SOURCE MATERIAL:

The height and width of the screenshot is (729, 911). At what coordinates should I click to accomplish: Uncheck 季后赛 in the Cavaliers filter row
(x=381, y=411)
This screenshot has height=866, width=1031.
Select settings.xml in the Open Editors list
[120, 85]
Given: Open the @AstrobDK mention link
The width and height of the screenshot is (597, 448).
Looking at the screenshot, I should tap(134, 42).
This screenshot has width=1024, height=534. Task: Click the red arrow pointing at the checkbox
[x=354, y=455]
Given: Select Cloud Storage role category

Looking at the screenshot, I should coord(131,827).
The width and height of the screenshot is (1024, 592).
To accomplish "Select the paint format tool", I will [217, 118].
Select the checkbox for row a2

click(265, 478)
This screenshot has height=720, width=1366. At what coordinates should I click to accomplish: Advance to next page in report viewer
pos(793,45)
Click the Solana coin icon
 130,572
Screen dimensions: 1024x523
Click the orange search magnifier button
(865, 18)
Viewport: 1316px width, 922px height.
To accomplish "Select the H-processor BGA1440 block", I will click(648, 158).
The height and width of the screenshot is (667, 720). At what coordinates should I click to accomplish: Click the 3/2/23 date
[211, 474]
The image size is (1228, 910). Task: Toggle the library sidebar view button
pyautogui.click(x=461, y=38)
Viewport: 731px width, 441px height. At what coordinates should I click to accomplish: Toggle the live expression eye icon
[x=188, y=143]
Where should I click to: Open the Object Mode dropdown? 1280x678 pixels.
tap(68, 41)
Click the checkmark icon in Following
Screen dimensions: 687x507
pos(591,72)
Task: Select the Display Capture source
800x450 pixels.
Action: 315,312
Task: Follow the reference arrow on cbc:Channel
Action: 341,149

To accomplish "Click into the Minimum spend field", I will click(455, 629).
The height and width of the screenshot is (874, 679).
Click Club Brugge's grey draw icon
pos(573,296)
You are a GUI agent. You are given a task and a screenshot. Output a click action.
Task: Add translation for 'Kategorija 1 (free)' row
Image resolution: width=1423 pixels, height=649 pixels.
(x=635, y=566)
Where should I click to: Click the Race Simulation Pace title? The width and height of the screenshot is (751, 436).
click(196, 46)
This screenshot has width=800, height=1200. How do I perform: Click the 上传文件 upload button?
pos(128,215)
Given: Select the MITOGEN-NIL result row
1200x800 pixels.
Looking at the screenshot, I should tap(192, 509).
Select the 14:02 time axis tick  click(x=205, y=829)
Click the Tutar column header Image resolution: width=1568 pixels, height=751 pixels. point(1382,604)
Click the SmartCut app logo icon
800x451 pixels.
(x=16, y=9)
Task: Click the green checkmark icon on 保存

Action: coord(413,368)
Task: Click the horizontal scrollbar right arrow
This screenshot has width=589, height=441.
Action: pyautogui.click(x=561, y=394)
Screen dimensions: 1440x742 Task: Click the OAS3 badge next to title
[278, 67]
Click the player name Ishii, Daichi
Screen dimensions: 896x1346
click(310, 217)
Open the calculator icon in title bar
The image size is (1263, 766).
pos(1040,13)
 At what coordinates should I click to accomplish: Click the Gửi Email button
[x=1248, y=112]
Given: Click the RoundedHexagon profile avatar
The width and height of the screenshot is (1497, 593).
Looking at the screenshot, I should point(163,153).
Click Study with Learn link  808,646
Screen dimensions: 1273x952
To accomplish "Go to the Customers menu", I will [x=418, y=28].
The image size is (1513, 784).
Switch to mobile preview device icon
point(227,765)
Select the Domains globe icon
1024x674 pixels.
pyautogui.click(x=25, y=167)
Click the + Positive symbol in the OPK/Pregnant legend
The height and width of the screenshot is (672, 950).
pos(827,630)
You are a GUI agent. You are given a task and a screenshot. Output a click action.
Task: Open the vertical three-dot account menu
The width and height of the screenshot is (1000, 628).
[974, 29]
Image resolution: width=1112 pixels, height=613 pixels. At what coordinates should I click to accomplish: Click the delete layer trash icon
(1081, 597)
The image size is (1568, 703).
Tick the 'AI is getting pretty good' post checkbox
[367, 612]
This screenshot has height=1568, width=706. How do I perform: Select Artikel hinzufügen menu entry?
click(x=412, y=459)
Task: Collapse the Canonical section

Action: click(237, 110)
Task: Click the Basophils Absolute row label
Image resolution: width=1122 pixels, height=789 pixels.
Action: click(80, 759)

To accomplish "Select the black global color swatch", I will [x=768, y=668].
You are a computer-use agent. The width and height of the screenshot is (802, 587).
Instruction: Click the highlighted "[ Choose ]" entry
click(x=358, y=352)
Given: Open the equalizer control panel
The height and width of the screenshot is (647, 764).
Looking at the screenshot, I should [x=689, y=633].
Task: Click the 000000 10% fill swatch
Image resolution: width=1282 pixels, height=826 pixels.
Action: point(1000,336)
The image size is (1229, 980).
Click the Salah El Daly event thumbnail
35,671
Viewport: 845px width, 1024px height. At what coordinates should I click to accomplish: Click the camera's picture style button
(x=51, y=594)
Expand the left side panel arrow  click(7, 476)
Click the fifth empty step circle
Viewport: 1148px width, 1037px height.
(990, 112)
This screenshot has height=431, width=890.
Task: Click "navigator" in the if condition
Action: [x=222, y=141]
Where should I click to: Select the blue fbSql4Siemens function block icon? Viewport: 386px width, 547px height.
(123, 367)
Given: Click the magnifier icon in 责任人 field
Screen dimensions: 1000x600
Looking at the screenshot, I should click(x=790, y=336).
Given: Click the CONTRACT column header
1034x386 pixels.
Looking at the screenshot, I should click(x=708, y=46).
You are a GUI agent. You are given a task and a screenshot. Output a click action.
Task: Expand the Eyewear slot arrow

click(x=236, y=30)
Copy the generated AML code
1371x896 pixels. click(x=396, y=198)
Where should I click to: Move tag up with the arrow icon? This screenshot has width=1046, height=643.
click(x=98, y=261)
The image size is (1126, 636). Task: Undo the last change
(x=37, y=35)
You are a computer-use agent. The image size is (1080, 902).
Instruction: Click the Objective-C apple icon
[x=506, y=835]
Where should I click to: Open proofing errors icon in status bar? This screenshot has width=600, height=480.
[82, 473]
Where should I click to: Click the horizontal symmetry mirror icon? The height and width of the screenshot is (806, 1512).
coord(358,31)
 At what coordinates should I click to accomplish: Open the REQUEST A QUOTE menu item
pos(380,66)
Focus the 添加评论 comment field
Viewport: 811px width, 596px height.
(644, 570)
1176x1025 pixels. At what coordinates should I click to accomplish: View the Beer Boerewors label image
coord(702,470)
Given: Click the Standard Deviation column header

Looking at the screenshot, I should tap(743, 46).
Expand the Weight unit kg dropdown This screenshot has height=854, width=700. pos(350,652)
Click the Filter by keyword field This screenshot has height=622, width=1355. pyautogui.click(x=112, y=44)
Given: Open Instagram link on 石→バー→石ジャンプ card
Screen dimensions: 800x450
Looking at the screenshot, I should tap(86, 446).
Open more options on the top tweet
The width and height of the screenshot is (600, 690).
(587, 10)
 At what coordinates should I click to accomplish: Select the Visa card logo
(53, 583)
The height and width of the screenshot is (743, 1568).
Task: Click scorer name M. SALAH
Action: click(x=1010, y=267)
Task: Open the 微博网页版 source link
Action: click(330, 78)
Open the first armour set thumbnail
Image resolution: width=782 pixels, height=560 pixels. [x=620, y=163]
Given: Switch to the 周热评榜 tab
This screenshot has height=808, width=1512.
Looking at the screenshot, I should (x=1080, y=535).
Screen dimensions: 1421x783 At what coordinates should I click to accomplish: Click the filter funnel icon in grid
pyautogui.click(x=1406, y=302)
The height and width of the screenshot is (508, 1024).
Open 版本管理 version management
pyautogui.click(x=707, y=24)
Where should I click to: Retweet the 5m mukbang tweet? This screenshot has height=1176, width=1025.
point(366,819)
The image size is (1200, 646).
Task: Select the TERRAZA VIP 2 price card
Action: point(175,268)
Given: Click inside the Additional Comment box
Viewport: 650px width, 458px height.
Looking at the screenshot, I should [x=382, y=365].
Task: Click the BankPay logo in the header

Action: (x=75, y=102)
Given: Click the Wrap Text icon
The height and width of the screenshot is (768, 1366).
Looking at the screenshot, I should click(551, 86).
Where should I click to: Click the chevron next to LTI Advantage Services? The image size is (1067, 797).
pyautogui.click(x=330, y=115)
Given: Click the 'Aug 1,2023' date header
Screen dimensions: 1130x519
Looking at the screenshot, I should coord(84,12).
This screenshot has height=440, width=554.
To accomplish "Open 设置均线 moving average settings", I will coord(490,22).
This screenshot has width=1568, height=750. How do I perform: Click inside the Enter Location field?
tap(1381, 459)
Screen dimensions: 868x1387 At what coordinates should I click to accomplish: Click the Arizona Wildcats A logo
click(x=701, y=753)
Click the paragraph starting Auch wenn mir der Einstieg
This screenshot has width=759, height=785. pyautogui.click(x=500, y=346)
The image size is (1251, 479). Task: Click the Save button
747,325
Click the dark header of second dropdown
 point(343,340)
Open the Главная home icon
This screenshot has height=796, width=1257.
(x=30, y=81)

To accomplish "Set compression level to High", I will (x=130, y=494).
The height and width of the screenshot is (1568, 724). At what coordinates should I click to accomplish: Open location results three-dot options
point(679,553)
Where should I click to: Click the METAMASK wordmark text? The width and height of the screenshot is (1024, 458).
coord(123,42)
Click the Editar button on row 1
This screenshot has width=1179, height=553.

TASK GOAL: Only the lines from the one with "Click the dark header of second dropdown" through the last line of the material above are to be duplicated, exactly and with both ends kept.

THE ANSWER:
Click the dark header of second dropdown
 point(343,340)
Open the Главная home icon
This screenshot has height=796, width=1257.
(x=30, y=81)

To accomplish "Set compression level to High", I will (x=130, y=494).
The height and width of the screenshot is (1568, 724). At what coordinates should I click to accomplish: Open location results three-dot options
point(679,553)
Where should I click to: Click the METAMASK wordmark text? The width and height of the screenshot is (1024, 458).
coord(123,42)
Click the Editar button on row 1
This screenshot has width=1179, height=553.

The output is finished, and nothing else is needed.